• **Your objective**
Transcribe the stretch of the listing below from its first line through the line containing "will pyautogui.click(x=593, y=554).", reproducing every line without change.

===== Source records

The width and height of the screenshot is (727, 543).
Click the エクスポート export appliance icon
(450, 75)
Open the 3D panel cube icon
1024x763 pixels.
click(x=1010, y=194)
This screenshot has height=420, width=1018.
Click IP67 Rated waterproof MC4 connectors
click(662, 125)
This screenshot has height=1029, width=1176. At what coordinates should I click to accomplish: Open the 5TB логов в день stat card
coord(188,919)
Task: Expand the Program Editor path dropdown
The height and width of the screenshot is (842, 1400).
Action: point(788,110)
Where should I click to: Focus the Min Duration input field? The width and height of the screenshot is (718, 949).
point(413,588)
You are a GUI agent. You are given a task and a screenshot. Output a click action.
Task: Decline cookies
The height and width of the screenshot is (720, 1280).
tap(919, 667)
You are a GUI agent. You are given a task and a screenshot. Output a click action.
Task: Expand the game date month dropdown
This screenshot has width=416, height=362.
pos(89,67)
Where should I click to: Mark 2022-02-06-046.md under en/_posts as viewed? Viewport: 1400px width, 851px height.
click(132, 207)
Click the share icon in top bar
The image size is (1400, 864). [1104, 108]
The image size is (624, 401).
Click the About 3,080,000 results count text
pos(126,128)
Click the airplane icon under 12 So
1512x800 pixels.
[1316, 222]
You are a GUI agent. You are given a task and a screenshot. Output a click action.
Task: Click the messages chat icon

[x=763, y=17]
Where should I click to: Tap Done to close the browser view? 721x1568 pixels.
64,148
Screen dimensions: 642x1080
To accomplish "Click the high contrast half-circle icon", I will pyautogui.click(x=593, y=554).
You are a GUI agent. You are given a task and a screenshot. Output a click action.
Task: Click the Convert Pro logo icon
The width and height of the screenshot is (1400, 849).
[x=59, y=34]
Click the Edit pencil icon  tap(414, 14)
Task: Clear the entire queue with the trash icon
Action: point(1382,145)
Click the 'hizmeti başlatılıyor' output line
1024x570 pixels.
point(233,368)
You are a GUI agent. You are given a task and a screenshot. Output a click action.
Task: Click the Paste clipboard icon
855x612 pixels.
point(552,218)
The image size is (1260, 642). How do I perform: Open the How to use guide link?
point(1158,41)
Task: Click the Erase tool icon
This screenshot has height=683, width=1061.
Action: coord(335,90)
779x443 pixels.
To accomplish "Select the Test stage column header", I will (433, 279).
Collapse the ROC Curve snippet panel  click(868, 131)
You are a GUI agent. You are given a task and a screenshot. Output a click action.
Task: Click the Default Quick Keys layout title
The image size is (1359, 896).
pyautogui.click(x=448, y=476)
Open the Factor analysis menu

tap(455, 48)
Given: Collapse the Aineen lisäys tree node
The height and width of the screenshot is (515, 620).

==========

• **Answer to the task**
The width and height of the screenshot is (727, 543).
Click the エクスポート export appliance icon
(450, 75)
Open the 3D panel cube icon
1024x763 pixels.
click(x=1010, y=194)
This screenshot has height=420, width=1018.
Click IP67 Rated waterproof MC4 connectors
click(662, 125)
This screenshot has height=1029, width=1176. At what coordinates should I click to accomplish: Open the 5TB логов в день stat card
coord(188,919)
Task: Expand the Program Editor path dropdown
The height and width of the screenshot is (842, 1400).
Action: point(788,110)
Where should I click to: Focus the Min Duration input field? The width and height of the screenshot is (718, 949).
point(413,588)
You are a GUI agent. You are given a task and a screenshot. Output a click action.
Task: Decline cookies
The height and width of the screenshot is (720, 1280).
tap(919, 667)
You are a GUI agent. You are given a task and a screenshot. Output a click action.
Task: Expand the game date month dropdown
This screenshot has width=416, height=362.
pos(89,67)
Where should I click to: Mark 2022-02-06-046.md under en/_posts as viewed? Viewport: 1400px width, 851px height.
click(132, 207)
Click the share icon in top bar
The image size is (1400, 864). [1104, 108]
The image size is (624, 401).
Click the About 3,080,000 results count text
pos(126,128)
Click the airplane icon under 12 So
1512x800 pixels.
[1316, 222]
You are a GUI agent. You are given a task and a screenshot. Output a click action.
Task: Click the messages chat icon

[x=763, y=17]
Where should I click to: Tap Done to close the browser view? 721x1568 pixels.
64,148
Screen dimensions: 642x1080
To accomplish "Click the high contrast half-circle icon", I will pyautogui.click(x=593, y=554).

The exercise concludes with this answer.